Personal information
- Full name: Boubacar Djibo Talatou
- Date of birth: December 3, 1987 (age 37)
- Place of birth: Niamey, Niger
- Height: 1.74 m (5 ft 9 in)
- Position(s): Midfielder

Team information
- Current team: Djoliba AC

Senior career*
- Years: Team / Apps / (Gls)
- 2007–2010: AS GNN
- 2010–2011: AS Mangasport
- 2011–2012: Orlando Pirates / 1 / (0)
- 2012–2013: Thanda Royal Zulu / 6 / (0)
- 2013: AS GNN
- 2014–2015: ASN Nigelec
- 2016: Recreativo da Caála / 6 / (0)
- 2017–2019: AS FAN
- 2019–: Djoliba AC

International career^{‡}
- 2010–: Niger / 23 / (0)

= Boubacar Talatou =

Nigerien footballer

Boubacar Talatou (born December 3, 1987, in Niamey) is a Nigerien footballer.
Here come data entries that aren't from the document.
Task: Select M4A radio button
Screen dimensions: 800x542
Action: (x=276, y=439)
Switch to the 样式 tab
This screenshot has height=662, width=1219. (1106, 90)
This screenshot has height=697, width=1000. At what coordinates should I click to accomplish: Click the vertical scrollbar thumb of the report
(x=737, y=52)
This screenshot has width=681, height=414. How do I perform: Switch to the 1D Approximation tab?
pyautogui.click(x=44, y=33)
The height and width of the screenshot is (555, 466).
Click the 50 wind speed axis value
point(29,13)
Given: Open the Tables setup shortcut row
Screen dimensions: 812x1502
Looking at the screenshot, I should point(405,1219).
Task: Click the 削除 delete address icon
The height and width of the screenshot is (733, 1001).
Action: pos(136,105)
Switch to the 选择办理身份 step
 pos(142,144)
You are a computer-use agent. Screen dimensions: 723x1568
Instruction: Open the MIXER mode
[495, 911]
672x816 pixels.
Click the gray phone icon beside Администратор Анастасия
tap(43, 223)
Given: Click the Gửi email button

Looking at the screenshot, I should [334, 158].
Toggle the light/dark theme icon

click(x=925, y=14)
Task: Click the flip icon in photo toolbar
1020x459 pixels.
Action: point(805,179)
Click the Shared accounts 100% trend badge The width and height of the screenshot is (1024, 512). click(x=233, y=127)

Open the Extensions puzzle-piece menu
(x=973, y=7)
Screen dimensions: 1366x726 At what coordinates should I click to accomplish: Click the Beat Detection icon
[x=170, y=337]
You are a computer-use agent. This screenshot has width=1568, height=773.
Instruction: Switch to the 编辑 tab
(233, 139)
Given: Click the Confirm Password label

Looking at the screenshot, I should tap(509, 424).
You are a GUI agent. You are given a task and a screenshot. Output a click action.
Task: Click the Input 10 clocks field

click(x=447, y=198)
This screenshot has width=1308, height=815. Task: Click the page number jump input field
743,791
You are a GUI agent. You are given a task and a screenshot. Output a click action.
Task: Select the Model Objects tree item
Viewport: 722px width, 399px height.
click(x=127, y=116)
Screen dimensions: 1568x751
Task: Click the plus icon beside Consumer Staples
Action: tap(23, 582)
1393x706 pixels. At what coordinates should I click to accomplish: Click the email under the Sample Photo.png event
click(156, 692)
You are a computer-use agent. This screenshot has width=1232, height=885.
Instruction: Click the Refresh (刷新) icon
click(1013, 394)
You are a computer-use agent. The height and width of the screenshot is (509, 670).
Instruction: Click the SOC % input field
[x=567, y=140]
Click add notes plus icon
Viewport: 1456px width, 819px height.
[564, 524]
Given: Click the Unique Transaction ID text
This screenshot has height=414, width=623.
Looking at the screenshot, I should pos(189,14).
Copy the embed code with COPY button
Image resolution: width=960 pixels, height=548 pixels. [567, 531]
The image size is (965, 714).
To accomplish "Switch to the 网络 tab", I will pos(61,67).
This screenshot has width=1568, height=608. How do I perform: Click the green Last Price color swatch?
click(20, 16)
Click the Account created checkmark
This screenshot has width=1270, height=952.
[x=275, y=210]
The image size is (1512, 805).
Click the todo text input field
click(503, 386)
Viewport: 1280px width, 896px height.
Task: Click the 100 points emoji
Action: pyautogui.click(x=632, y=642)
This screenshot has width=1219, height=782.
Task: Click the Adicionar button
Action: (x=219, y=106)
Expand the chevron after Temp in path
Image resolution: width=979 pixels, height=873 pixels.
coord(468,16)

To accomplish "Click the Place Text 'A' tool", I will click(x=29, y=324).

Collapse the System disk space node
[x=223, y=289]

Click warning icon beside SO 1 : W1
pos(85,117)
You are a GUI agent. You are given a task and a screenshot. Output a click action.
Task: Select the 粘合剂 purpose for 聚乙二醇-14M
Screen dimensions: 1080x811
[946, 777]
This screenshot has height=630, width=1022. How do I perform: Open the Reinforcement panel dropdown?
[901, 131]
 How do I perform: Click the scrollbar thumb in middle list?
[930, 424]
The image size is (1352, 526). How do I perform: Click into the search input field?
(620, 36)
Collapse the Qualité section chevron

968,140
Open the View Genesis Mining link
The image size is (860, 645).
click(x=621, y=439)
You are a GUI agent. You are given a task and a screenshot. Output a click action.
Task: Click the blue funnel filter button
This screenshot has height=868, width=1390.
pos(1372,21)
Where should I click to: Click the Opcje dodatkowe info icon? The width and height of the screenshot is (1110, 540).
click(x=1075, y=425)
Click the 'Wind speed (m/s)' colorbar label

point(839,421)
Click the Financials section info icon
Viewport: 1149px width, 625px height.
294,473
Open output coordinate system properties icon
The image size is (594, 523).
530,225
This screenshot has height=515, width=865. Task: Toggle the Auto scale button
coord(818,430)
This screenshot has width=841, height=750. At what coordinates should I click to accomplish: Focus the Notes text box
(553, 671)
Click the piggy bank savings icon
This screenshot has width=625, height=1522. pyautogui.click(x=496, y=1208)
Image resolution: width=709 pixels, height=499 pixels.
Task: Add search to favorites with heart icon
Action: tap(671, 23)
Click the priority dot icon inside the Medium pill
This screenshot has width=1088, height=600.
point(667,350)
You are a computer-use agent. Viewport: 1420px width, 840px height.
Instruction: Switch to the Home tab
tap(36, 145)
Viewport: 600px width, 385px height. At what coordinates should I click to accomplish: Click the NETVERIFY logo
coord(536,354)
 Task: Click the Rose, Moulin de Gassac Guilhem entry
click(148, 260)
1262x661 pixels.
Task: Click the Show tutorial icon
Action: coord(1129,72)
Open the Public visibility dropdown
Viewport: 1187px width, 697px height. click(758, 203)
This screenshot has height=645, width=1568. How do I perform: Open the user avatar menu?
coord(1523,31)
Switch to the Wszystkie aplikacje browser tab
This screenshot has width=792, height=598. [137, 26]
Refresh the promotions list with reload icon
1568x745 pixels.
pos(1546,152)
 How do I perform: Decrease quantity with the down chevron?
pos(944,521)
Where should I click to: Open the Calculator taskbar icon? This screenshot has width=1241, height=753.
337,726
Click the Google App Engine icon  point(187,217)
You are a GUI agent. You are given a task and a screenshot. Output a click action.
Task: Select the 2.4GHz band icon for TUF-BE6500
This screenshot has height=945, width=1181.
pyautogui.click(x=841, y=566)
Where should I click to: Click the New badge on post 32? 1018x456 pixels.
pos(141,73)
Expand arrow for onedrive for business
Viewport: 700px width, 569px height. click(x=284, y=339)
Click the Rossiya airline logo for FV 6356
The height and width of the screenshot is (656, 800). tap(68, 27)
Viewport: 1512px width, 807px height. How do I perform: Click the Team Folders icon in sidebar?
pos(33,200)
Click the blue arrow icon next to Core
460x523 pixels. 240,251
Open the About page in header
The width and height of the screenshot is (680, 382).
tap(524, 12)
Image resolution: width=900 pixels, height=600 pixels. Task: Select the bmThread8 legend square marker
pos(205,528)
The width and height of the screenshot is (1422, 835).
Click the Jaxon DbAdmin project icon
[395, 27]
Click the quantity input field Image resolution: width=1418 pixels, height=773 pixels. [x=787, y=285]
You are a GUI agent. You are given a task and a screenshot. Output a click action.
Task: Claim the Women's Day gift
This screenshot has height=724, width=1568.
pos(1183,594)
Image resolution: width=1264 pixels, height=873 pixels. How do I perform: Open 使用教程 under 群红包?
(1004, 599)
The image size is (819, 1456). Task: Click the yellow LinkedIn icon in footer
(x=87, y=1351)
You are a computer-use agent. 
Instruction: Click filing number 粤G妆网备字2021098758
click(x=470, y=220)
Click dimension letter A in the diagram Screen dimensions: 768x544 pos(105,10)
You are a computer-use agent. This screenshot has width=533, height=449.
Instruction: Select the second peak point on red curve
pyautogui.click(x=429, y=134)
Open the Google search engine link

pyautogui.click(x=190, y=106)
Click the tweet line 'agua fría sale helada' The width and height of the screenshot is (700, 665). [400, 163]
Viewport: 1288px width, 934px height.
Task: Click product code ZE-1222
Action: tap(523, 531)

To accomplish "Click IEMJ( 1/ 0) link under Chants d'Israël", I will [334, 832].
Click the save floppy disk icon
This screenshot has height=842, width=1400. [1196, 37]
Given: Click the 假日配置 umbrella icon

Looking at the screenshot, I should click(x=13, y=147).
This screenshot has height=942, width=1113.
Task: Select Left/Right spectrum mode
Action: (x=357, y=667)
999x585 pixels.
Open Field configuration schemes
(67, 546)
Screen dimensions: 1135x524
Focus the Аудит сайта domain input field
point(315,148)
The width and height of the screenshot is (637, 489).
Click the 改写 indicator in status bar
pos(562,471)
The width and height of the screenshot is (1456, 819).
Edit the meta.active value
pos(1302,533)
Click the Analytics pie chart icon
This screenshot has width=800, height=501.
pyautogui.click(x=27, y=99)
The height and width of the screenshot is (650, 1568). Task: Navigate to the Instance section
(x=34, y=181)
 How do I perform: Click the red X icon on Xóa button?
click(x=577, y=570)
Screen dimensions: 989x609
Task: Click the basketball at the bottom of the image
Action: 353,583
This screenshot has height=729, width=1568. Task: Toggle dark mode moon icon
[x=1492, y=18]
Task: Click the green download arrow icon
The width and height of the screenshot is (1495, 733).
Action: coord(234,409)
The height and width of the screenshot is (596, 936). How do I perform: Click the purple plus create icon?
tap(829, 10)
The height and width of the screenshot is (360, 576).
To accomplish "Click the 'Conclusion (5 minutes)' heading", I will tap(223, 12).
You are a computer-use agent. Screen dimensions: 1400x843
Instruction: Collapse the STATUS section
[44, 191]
He plays as a midfielder for Djoliba AC in Mali.

==Career==
Diego previously played for AS FNIS, Gabon's AS Mangasport and South African team Orlando Pirates.

==International career==
He is a member of the Niger national football team, having been called up to the 2012 Africa Cup of Nations and 2013 Africa Cup of Nations.